Object-Based Information Predicts Delayed Neural Decoding of Scenes
Poster Presentation 33.333: Sunday, May 17, 2026, 8:30 am – 12:30 pm, Banyan Breezeway
Session: Scene Perception: Neural mechanisms
Schedule of Events | Search Abstracts | Symposia | Talk Sessions | Poster Sessions
Sundari Ruth1, Gillian Rosenberg1, Michelle Greene1; 1Barnard College
Although scene understanding is rapid and possibly automatic, there is also substantial evidence that some scenes are processed faster than others (Greene et al., 2015; Caddigan et al., 2017).
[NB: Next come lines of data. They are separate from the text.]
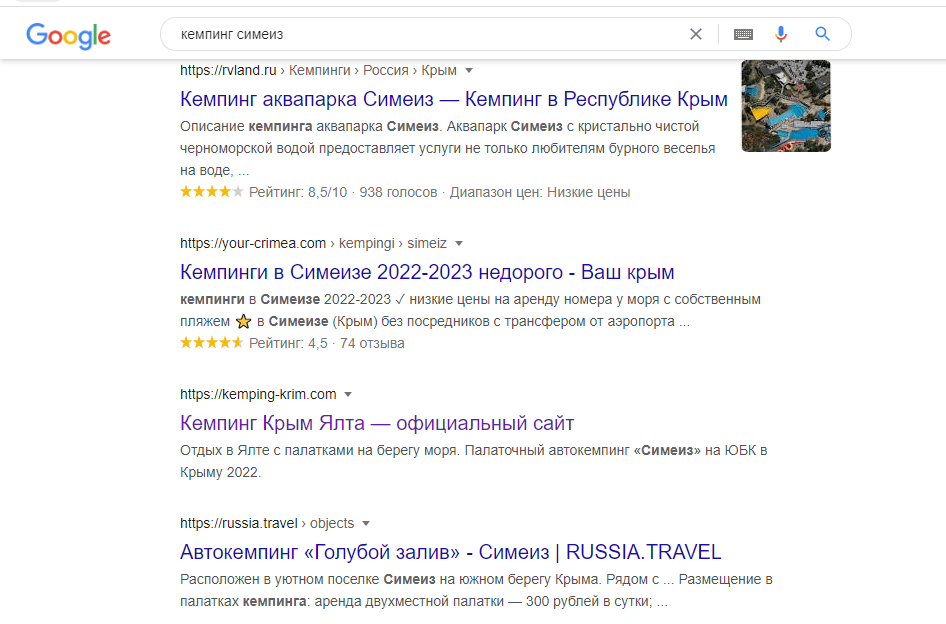946x624 pixels.
Task: Open "Кемпинг Крым Ялта — официальный сайт"
Action: click(377, 423)
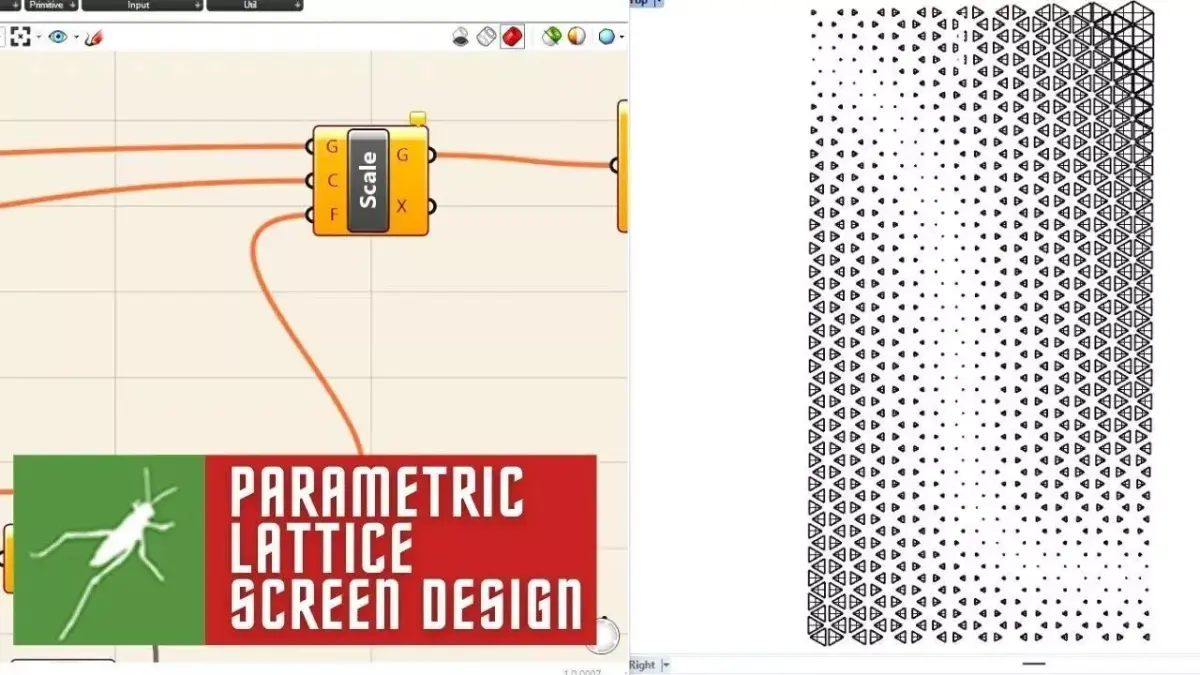Click the Scale component label
1200x675 pixels.
368,180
This work examines the hypothesis that scenes with higher information content are slower to process. Prior work shows that visually information-rich scenes are detected and categorized more slowly and less accurately than visually simpler scenes. In contrast, semantically rich scenes show an early detection advantage but a later categorization disadvantage (Aronson et al., 2025). Here, we examine the role of object-based information, as objects contain both visual and semantic information. We began by comprehensively labeling all objects in each of 67,000 scenes using multimodal algorithms. To reduce labeling noise, we used two pipelines: one combined the Segment Anything Model (SAM, Kirillov et al., 2023) with GroundingDINO (Liu et al., 2024), and the other used Detectron2 (Kirillov et al., 2020). Both pipelines output the proportion of pixel area encompassed by each of ~1300 objects in each scene. We computed the object-based entropy for both pipelines and averaged the results. We selected the 20 highest-entropy and the 20 lowest-entropy images for our EEG experiment. Each image was shown to participants 30 times in a randomized order for 500 ms, while observers performed a border color change detection task and recorded a 128-channel EEG. We conducted a whole-brain decoding analysis using a linear support vector machine to assess the ability to read out image identity at each time point and across conditions. Strikingly, we found that scenes with low object information were decoded very early (maximum accuracy: 112 ms post-stimulus onset), while high object information scenes were decoded at a significant delay (maximum accuracy: 284 ms). This suggests that greater object variety is associated with slower scene processing.